14-05-21-foto-capa

Sem fiscalização, criminosos utilizam ramais para levar carros roubados à Bolívia

Boliviano responsável por receptação de veículos é preso

O boliviano Roger Lopes Salazar, conhecido como “o Gordo”, foi preso na semana passada pela Polícia Militar, em Plácido de Castro. Ele é considerado um dos homens mais perigosos e influentes dentro da organização criminosa que compra carros roubados do Acre.

O Gordo já vinha sendo monitorado pela polícia. Casado com uma brasileira, ele tem moradia em Plácido de Castro e na vila Evo Morales, na Bolívia.

Quando um carro era roubado no Acre, Gordo é quem fazia o pagamento aos bandidos brasileiros e depois era ele quem organizava a passagem do veículo pela vila Evo Morales, até chegar à estrada que liga a cidade de Santa Rosa, distante 60 km da fronteira. De Santa Rosa ele levava o carro ou motocicleta a Ribeiralta, onde era vendido.

“Esse alvo é uma figura central e importantíssima aqui na receptação dos veículos roubados. Ele é o elo entre os puxadores de carros – as pessoas que atravessam os carros pelos ramais – até a Bolívia”, explica o delegado Danilo Almeida.

O esquema de Gordo foi descoberto quando a polícia intensificou a investigação em 30 de dezembro do ano passado. A organização comandada pelo boliviano roubou duas camionetes da prefeitura de Plácido de Castro. Os veículos foram encontrados pela polícia boliviana atolados na estrada que liga a Santa Rosa.

No interior de uma das camionetes foi encontrado o recibo de uma padaria. A polícia então foi atrás das câmeras de segurança do local e descobriu um dos suspeitos comprando sorvete e lanche. O homem recebe uma sacola e pede um recibo, e através dele os policiais chegaram a Gordo e mais oito possíveis membros da organização criminosa.

“Era ele quem fazia toda negociação entre os criminosos brasileiros e bolivianos, tanto na receptação dos veículos roubados como no contrabando de armas e drogas”, afirma Dário Almeida, capitão da Polícia Militar.
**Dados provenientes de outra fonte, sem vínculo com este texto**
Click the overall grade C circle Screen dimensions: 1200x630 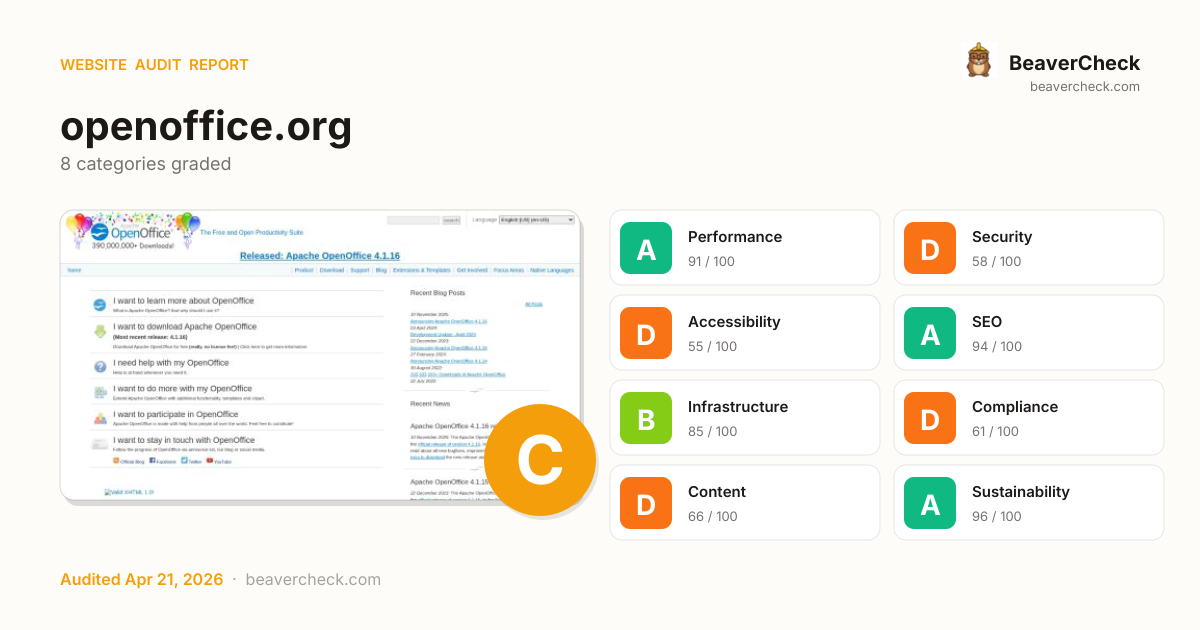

Gordo mantinha uma tabela de valores para a compra dos carros roubados. Uma camionete, por exemplo, que custa mais de R$ 100 mil no Brasil ele pagava R$ 20 mil, e o dinheiro que deveria ser dividido entre os brasileiros que participaram do roubo.

14-05-21-gordo

“Por cada veículo roubado o grupo recebe uma quantidade de dinheiro, mas ela não é significativa. Na tentativa de ganhar mais dinheiro, os criminosos promoviam inúmeros roubos. Ocorriam um ou dois roubos por semana”, explica Danilo Almeida.

O boliviano preso teve que ser retirado imediatamente da Delegacia de Plácido de Castro. A polícia recebeu a informação de que a organização criminosa da qual ele fazia parte estava se preparando para retirar ele de dentro da cela. O homem também comanda o tráfico de drogas na região do Abunã.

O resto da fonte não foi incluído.